The spoliation at issue involves alleged destruction of IA records pursuant to JPSO’s 3- year document retention policy. Plaintiffs allege that, between the January 19, 2020 incident date and the August 12, 2020 public record response, JPSO continued to apply its 3-year IA record retention policy which could have resulted in the destruction of complaints in the officers’ IA files. Citing Officer Vega’s deposition testimony, Plaintiffs argue that Officer Vega had IA complaints that are no longer in his file due to expungement. Given the 3-year policy, any destruction would have occurred between January 19 - August 12, 2020, and involved complaints dated between January 19 - August 12, 2017. A. Plaintiff’s Position

Plaintiffs contend that the JPSO destroyed disciplinary records pursuant to its 3-year document retention policy after receipt of a January 25, 2020, anti-spoliation letter, a 29th Judicial District Court (“JDC”) order dated February 6, 2020 ordering “all documents relevant or related to the death of the minor E.P. shall be preserved and not destroyed or otherwise altered,” and a March 17, 2020 application for a preservation order to the 24th JDC. ECF No. 105-1 at 1-2. Plaintiffs also contend that the JPSO is bound by Louisiana law on preservation of public records (La. Rev. Stat. § 44:36), has failed to submit a retention schedule to the state’s archivist as required by La. Rev. Stat. § 44:411(A)(1), has failed to undertake mandatory safeguards to protect against the loss of public records under La. Rev. Stat. § 44:422, and has failed to follow appropriate procedures before destroying negative records while preserving positive records for ten years. Id. at 6-8, 12-13. Despite these obligations, Plaintiffs state that the JPSO did not stop destroying documents until January 21, 2021, after Plaintiffs filed this case. Id. at 2. Plaintiffs argue that “an unknown number of disciplinary records” were destroyed between January 2020 and January 2021, and the

JPSO does not keep records of document destruction. Id. During a September 20, 2022 deposition, Plaintiffs allege that Defendant Vega admitted that he had been subject to disciplinary proceedings. Id. at 4. When Plaintiffs’ counsel asked why the records were not in the produced documents, defense counsel advised that the discipline had been expunged pursuant to the JPSO’s 3-year document retention policy. Id. Although counsel was not aware of any litigation hold, JPSO’s in- house counsel advised that a litigation hold was placed in January 2021. Id. at 4-5. In a follow- up meet and confer, defense counsel advised that JPSO took steps to preserve the items identified in the January 25, 2020 letter but did not implement a full litigation hold until it received notice that suit had been filed. Id. at 5.
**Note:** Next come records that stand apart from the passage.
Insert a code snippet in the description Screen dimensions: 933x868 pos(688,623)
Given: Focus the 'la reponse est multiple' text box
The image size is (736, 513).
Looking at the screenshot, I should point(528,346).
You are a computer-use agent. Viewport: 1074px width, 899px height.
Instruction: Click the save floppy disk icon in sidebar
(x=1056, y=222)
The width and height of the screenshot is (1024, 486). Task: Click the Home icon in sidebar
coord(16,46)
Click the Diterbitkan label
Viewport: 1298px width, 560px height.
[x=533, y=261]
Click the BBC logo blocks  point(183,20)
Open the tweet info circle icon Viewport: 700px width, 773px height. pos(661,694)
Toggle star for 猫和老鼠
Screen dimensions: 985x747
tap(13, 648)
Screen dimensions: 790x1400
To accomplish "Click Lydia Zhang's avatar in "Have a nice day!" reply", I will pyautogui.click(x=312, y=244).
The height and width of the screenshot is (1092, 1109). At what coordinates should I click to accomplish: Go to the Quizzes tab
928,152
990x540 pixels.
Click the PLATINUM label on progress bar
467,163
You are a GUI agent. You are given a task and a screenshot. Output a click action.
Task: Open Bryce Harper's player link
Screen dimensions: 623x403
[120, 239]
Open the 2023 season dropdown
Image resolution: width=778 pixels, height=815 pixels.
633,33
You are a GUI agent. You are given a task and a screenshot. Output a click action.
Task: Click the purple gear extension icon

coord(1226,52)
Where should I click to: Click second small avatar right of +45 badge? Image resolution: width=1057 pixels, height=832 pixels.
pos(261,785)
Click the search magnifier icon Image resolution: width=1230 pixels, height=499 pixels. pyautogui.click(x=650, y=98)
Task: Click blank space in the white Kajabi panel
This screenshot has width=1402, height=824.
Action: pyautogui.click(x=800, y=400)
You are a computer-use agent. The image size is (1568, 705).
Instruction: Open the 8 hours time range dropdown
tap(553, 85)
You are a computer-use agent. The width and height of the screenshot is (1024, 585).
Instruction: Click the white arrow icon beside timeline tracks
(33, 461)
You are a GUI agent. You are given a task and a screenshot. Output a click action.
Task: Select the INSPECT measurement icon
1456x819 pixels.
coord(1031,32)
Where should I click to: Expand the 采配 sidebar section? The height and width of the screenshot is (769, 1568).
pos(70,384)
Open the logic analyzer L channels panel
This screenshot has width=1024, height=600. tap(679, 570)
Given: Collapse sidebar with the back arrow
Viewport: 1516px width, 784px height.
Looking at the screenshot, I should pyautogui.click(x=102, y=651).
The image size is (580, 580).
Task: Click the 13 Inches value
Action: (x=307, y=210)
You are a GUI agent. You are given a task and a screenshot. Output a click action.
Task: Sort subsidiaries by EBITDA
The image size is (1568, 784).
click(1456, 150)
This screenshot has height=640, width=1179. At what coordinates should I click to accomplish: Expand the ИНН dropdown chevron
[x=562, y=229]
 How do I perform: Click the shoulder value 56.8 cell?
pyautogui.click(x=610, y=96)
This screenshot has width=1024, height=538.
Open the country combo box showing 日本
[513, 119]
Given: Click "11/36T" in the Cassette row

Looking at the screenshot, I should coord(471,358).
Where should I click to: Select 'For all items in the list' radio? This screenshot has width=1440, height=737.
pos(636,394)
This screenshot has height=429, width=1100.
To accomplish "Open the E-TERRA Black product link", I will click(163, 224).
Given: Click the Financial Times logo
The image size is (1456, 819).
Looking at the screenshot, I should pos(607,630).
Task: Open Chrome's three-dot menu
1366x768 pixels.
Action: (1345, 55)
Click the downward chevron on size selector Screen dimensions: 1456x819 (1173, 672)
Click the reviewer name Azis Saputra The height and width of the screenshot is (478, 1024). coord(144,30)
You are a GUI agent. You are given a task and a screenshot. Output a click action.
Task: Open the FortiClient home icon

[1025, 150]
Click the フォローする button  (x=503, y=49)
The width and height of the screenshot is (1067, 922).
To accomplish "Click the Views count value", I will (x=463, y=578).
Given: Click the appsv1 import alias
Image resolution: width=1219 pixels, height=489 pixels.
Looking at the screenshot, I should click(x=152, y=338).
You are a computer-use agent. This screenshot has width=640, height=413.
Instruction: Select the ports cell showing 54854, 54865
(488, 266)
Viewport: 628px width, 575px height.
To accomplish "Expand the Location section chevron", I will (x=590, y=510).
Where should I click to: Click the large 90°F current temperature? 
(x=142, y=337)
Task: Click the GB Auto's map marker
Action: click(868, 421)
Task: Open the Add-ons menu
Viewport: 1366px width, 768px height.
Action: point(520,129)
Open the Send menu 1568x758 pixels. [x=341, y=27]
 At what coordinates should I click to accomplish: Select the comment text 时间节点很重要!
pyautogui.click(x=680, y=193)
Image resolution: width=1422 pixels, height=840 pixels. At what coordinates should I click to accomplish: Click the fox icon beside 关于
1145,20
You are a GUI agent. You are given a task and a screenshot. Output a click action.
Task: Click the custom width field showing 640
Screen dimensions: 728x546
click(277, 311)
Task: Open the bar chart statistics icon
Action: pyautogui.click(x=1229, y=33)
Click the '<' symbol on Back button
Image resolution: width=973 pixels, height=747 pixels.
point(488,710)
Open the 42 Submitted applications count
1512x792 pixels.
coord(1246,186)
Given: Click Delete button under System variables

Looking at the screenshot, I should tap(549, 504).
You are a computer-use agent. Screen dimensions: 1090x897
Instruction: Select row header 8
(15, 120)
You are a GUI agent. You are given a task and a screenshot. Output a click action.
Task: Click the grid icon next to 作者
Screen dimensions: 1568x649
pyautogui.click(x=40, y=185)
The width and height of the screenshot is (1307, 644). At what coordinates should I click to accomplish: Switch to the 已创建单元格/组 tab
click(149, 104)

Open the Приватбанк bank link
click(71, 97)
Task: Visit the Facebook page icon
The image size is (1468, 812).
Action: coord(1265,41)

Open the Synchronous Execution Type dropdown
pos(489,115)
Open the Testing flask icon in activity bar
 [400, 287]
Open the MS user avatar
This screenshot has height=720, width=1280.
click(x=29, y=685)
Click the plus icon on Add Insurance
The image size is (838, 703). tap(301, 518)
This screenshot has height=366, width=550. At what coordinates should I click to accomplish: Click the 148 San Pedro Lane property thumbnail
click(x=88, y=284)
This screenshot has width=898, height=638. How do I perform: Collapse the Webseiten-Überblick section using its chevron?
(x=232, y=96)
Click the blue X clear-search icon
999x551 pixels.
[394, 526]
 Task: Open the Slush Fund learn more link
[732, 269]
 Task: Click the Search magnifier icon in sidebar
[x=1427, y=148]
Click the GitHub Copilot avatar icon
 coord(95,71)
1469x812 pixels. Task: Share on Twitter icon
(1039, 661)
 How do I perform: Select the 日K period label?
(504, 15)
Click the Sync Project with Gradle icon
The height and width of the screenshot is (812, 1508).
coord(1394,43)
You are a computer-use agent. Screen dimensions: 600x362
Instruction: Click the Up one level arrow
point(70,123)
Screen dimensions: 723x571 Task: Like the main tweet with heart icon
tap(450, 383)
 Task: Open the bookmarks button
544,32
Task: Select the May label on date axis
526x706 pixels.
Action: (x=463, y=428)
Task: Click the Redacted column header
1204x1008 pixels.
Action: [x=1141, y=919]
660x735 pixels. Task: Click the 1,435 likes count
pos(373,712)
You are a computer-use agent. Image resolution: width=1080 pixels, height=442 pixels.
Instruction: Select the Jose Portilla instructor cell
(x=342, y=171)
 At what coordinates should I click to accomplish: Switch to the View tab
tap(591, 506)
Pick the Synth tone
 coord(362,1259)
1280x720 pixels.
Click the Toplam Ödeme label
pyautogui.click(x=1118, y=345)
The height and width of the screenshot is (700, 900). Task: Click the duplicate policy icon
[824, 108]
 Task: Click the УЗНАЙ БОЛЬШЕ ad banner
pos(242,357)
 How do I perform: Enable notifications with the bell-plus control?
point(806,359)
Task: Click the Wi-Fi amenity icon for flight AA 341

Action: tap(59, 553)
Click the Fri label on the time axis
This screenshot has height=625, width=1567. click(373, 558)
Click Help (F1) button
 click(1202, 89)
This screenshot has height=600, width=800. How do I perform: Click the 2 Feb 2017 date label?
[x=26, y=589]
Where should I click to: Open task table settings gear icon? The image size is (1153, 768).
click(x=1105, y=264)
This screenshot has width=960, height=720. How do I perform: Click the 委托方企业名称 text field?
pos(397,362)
Plaintiffs argue that JPSO had a duty to preserve evidence under state and federal law and breached that duty by continuing to destroy IA disciplinary records. Id. at 8-11. Plaintiffs argue they have been prejudiced by the loss of documents and counsel’s instruction to Defendant Vega not to answer questions regarding whether he had any internal affairs complaints. Id. at 11-12.